→ **Отрывок из источника**
Заявления Троцкого в печати дышали уверенностью, твердостью, решительностью: «…Совет депутатов заявляет: петербургский пролетариат даст царскому правительству последнее сражение не в тот день, который изберет Трепов, а тогда, когда это будет выгодно организованному и вооруженному пролетариату»{82}. Троцкий вел себя так, как будто за его плечами был опыт не одной революции… И это очень импонировало рабочим. Популярность молодого революционера стремительно росла.

→ **Набор данных**
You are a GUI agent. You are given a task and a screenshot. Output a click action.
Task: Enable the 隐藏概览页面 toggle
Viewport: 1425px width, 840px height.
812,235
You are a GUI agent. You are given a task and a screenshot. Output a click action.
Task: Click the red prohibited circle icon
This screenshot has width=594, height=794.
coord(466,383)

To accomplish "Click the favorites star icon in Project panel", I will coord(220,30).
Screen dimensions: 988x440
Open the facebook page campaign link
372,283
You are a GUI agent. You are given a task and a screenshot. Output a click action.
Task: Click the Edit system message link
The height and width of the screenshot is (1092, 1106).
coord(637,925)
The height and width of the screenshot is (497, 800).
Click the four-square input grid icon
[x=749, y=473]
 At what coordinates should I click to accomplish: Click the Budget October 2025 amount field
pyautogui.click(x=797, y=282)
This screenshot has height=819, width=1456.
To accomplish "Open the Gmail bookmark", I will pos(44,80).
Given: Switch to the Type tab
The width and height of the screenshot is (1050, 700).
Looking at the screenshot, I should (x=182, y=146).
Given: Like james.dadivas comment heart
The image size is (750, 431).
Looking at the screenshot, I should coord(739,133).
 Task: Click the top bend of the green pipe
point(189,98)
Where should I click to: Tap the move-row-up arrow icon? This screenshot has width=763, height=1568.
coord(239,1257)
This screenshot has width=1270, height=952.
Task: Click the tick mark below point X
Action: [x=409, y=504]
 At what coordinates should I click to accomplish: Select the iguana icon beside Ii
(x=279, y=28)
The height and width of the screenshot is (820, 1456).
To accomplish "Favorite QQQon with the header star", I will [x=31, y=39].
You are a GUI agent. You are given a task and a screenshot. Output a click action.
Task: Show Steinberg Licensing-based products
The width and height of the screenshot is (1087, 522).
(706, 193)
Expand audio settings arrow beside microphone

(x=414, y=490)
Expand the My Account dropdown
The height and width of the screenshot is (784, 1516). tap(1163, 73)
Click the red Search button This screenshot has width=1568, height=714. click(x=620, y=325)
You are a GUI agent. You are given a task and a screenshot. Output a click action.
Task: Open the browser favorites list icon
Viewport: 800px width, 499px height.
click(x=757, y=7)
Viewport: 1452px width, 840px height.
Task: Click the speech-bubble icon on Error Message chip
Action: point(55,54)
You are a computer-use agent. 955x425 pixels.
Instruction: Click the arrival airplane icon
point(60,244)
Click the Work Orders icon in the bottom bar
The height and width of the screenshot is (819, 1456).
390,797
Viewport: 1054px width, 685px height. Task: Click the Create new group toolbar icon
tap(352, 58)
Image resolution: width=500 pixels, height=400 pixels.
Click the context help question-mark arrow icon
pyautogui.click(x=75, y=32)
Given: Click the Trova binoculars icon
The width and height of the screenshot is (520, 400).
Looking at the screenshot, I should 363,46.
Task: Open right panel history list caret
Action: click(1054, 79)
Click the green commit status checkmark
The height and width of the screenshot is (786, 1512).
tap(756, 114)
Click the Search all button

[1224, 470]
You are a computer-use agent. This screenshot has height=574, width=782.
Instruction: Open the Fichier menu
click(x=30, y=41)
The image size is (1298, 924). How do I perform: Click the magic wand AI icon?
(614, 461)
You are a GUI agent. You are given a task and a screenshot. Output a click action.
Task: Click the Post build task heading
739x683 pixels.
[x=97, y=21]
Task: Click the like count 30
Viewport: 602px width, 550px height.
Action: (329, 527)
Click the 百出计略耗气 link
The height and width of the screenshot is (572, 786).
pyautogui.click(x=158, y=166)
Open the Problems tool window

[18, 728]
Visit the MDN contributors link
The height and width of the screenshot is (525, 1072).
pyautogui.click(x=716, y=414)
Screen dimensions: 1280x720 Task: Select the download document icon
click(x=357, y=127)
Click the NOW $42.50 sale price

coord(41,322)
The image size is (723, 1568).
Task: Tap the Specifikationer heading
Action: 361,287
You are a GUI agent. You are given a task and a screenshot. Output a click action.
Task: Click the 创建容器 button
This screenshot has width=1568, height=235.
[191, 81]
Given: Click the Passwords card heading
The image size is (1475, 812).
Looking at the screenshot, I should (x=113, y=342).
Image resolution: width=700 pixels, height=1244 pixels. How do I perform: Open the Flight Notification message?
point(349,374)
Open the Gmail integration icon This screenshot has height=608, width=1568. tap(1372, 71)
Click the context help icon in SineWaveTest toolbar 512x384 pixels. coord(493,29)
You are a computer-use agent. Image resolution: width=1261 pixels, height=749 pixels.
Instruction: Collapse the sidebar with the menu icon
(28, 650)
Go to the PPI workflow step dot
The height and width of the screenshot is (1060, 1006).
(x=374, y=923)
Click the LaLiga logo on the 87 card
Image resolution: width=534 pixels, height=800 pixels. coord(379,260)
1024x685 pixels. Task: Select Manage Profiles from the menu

→ **Что нужно сделать**
[a] Воспроизведите без изменений часть отрывка о Троцком между словами «Заявления Троцкого в» и «революционера стремительно росла.», включая их.
[b] Продублируйте без изменений строки, идущие после отрывка о Троцком, между строкой с «Click the context help icon» и строкой с «Image resolution: width=534», включая обе.

→ **Ответы к заданиям**
[a]
Заявления Троцкого в печати дышали уверенностью, твердостью, решительностью: «…Совет депутатов заявляет: петербургский пролетариат даст царскому правительству последнее сражение не в тот день, который изберет Трепов, а тогда, когда это будет выгодно организованному и вооруженному пролетариату»{82}. Троцкий вел себя так, как будто за его плечами был опыт не одной революции… И это очень импонировало рабочим. Популярность молодого революционера стремительно росла.

[b]
Click the context help icon in SineWaveTest toolbar 512x384 pixels. coord(493,29)
You are a computer-use agent. Image resolution: width=1261 pixels, height=749 pixels.
Instruction: Collapse the sidebar with the menu icon
(28, 650)
Go to the PPI workflow step dot
The height and width of the screenshot is (1060, 1006).
(x=374, y=923)
Click the LaLiga logo on the 87 card
Image resolution: width=534 pixels, height=800 pixels. coord(379,260)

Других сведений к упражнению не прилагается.